For Bartlett, the father of a healthy 2-year-old son named Jayden, it was difficult not to think about his own child. Wouldn't anyone? He brought the letter home and read it to his wife, Kelly. And then he put on the bracelet. Even now, he wears it on the field and off.
"When I look at it, it puts a smile on my face," said Bartlett, 30. "I think about how blessed I am. His mother said he will remember it all of his life. I know I'll remember it all of mine."
A couple of days after Morales gave Bartlett the wristband, she was watching a game. Something caught her eye, and she paused her DVR. Sure enough, he was wearing the wristband.
"It was so exciting," she said. "I got goose bumps. It was the coolest thing."
A few days ago, Bartlett was passing a man in the stands. He pointed out to Bartlett that he, too, had such a wristband. It was Landon's grandfather, Pedro Morales, a local physician.
As for Garza, he got his at a recent game, too. Michelle Morales was trying to get autographs, told Garza the story and gave him a wristband. Garza wears it, too.
"It was a humbling experience," said Garza, a father of three. "It's a reminder that there are worse things than losing a ball game. Fighting for your life is worse than fighting for an out."
The true baseball fan of the bunch is, of course, Michelle Morales. As a girl, she can remember following her father to games. When the Rays played their first game ever, she was delighted that he allowed her to skip school to attend.

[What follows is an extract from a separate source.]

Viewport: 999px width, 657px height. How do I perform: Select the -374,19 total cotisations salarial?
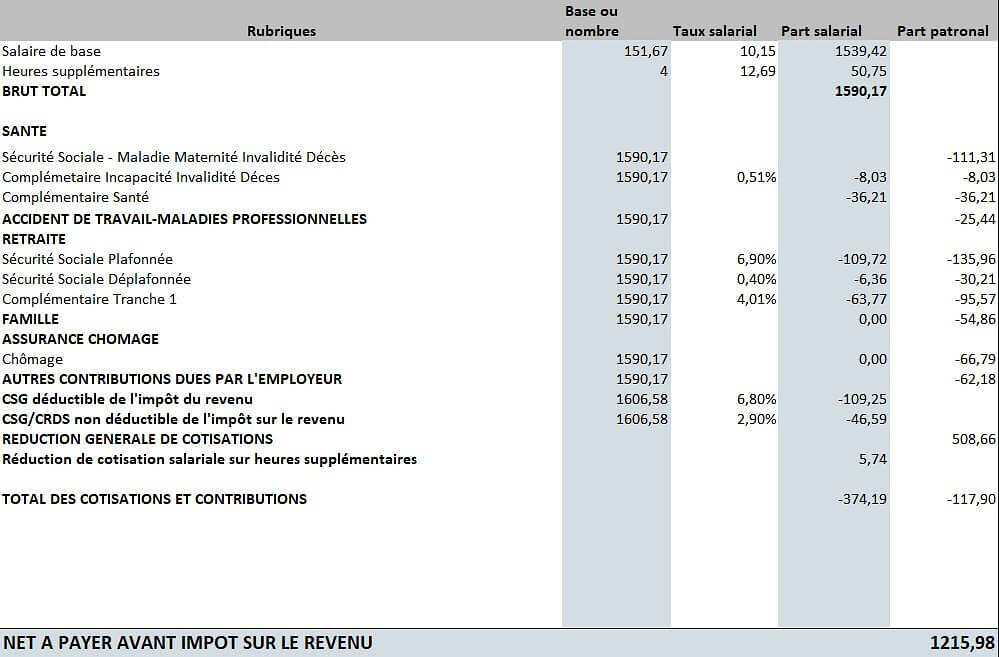(862, 499)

How big a fan is she? Big enough that neighbors can hear her screaming as she watches games on television. Big enough that she protests when her husband, Tim Harrington Jr., dares to change the channel during commercials because, after all, the team will be right back. Big enough that her house key bears the team emblem. "The key to my house and the key to my heart," she says.
Around the room, there is the evidence of her passion for baseball. A replica of Bartlett's jersey from the 2009 All-Star Game is draped over a chair. On a nearby table, there are two action photos of Bartlett — and the wristband is evident in them both. Not far away, there is a framed photo of Garza throwing a no-hitter (complete with her ticket and a sample of dirt from the mound).
"Landon was born to be a Rays fan," she said.
Even with Landon at a year old, the Rays seem to excite him. Whether that is from her mom's excitement or from what he is hearing, and Morales thinks it's a bit of both, doesn't seem to matter. He kicks his legs, and he smiles, and he seems happy. What more could a mother want?
He was born two months premature, and after his birth, Morales got to hold him only a few seconds before he was whisked away. Brain hemorrhaging, they told her. He would spend 56 days in the hospital. More challenges are ahead.
"He's had a lot of diagnoses," Morales said, "but that's what he has, it's not who he is. He's the greatest. He's awesome. He's my buddy. I think he's really happy, and his smile just melts me. I just feel blessed to have him as a son. No regrets. Never.
"I think he's made me a better person. He's taught me to live in the moment. You don't look five years from now. If you look too far ahead, it gets kind of crazy. It's overwhelming."
For a moment, however, she looks into the future and imagines her son meeting Bartlett years from now. What would she want Landon to say to him?
"I'd want him to say, 'Thank you,' " she said. "Thank you for being my inspiration. Thank you would be good enough."